● Exercise description
Continue the news article on the European Commission's plan to end seasonal clock changes, picking up after its last sentence.

● Source text
* * * * * * * * *

Europeans Could Be Turning Clock Back for the Last Time

European Commission has brought forward proposals for a new law to abolish the biannual move to daylight saving time
October 25, 2018 Updated: October 25, 2018

BRUSSELS—Europeans will turn their clocks back for what may be the very last time on Oct. 28, after regulators in Brussels decided to ditch the biannual change to daylight saving time.

The European Commission has advanced proposals for a new law that will make the 27 member states choose between permanently adopting permanent summer or winter time from next spring.

Officials say the changing of the clocks, which happens in October and March every year, is disruptive and negatively impacts business operations across the continent.

However, critics of the move have argued that national governments should retain ultimate control over setting the time and have accused Brussels of excessive meddling.

The commission has decided to act after a public survey, which drew a record 4.6 million respondents, showed overwhelming support among voters for ditching daylight saving time. European officials said the reaction from citizens was on a “massive, unprecedented scale” and that the consultation had sparked “the highest number of responses ever received.”

“Millions of Europeans used our public consultation to make their voices heard. The message is very clear: 84 percent of them do not want the clocks to change anymore,” said Violetta Bulc, the European commissioner for transport

“We will now act accordingly and prepare a legislative proposal to the European Parliament and the council, who will then decide together.”

A ladder is put in place for a technician to service a huge clock in Cergy, France.
A ladder is put in place for a technician to service a huge clock in Cergy, France, in this file photo. (Thomas Samson/AFP/Getty Images)

European Commission President Jean-Claude Juncker has made ushering in the new law a key personal ambition before he retires next November. “We believe that in future, summer time should be year-round, and that’s what will happen,” he said.

However, a report published this week from the UK’s House of Lords European Union Committee revealed that 84.6 percent of replies to the poll came from just three countries, with an overwhelming 70 percent from Germany alone, prompting accusations that the poll isn’t representative.

Politicians from northern countries, including Lithuania, Finland, Poland, and Sweden, among others, have voiced support for reform and want the clock change dropped, due to their long, dark winters. They point to evidence that altering the time can cause short-term sleeping disorders, reduced performance at work, and even serious health problems such as heart attacks.

* * * * * * * * *

● Data below
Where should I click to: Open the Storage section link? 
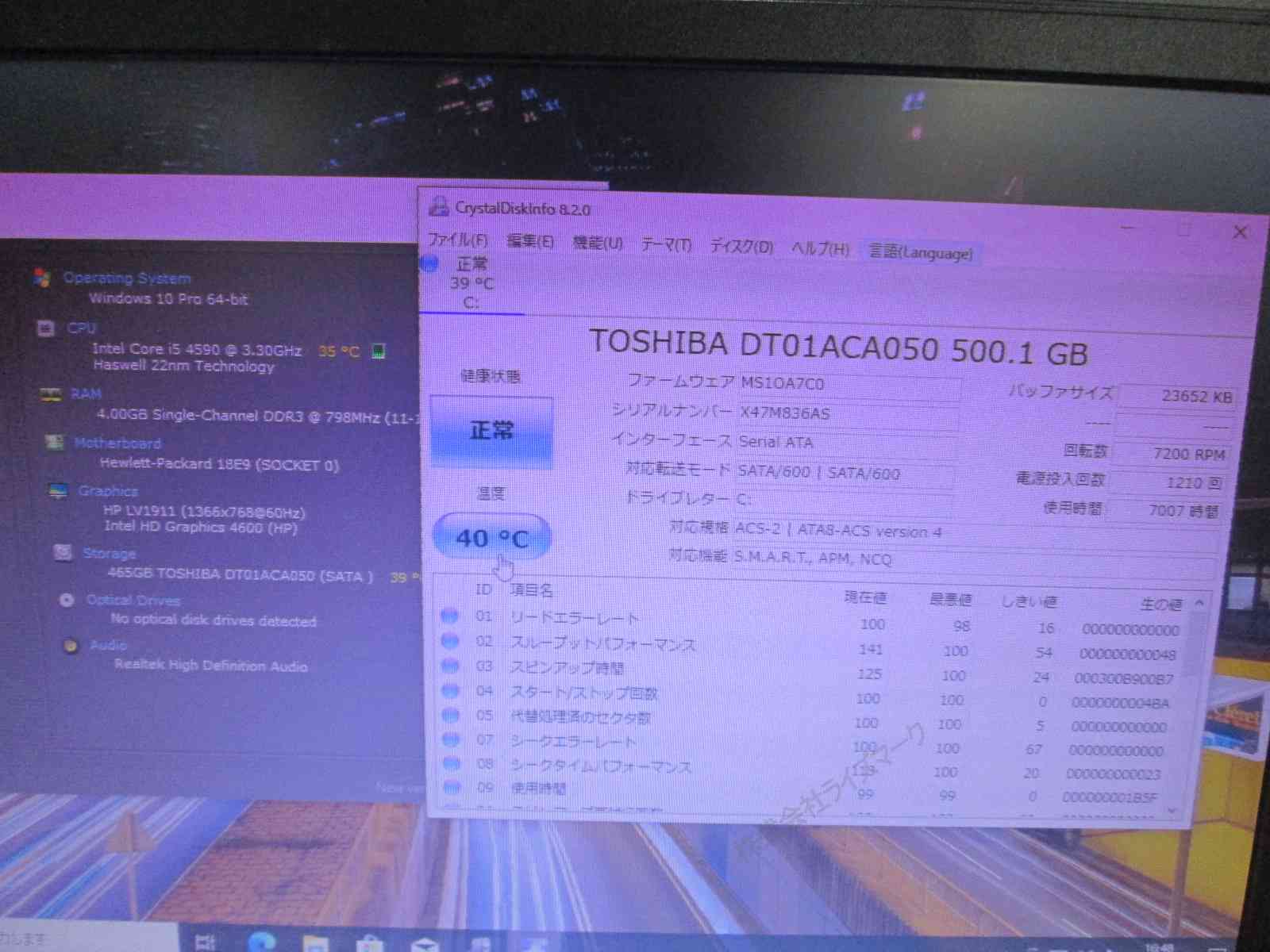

* * * * * * * * *

● Answer to this exercise
“Studies that show an increase in road accidents or sleep trouble during the time change must be taken seriously,” said Karima Delli, a French lawmaker at the European Parliament

She added that separate studies that show daylight saving time delivers efficiencies on energy consumption of between 0.5 percent and 2.5 percent were “not conclusive” and don’t justify the downsides of the change.

The commission has said that scrapping the clock change is “essential,” in order to “safeguard the proper functioning of the internal market and avoid disruptions by uncoordinated action by member states.”

It argues that the current patchwork system could cause “potential disruption to the scheduling of transport operations and the functioning of information and communication systems, higher costs to cross-border trade, or lower productivity for goods and services”.

Officials want member states to choose whether to permanently adopt summer time or winter time and to notify them of their decisions by April next year.

However, a study carried out for the European Commission in 2014 found that the overwhelming majority of member states are happy with the status quo, prompting accusations from critics that the legislation is a waste of time.

“The Americans are talking about taxes, defending orders, and, here we are, crazily talking about a pointless and nugatory issue that doesn’t really interest Europe’s citizens and certainly not Italian citizens,” Italian lawmaker Angelo Ciocca said.

Meanwhile, the leader of Britain’s Conservatives in the European Parliament, Ashley Fox, added: “The setting of the time for a nation should remain with the government of that nation.

“Whether a country has summer time shouldn’t be for the Commission to decide.”

A European Commission spokesman said that the commission is aiming to abolish the biannual changing of the clocks, not the standard time of the member nations.

“Setting the standard time in a member state is, has always been and has always remained a sovereign decision.”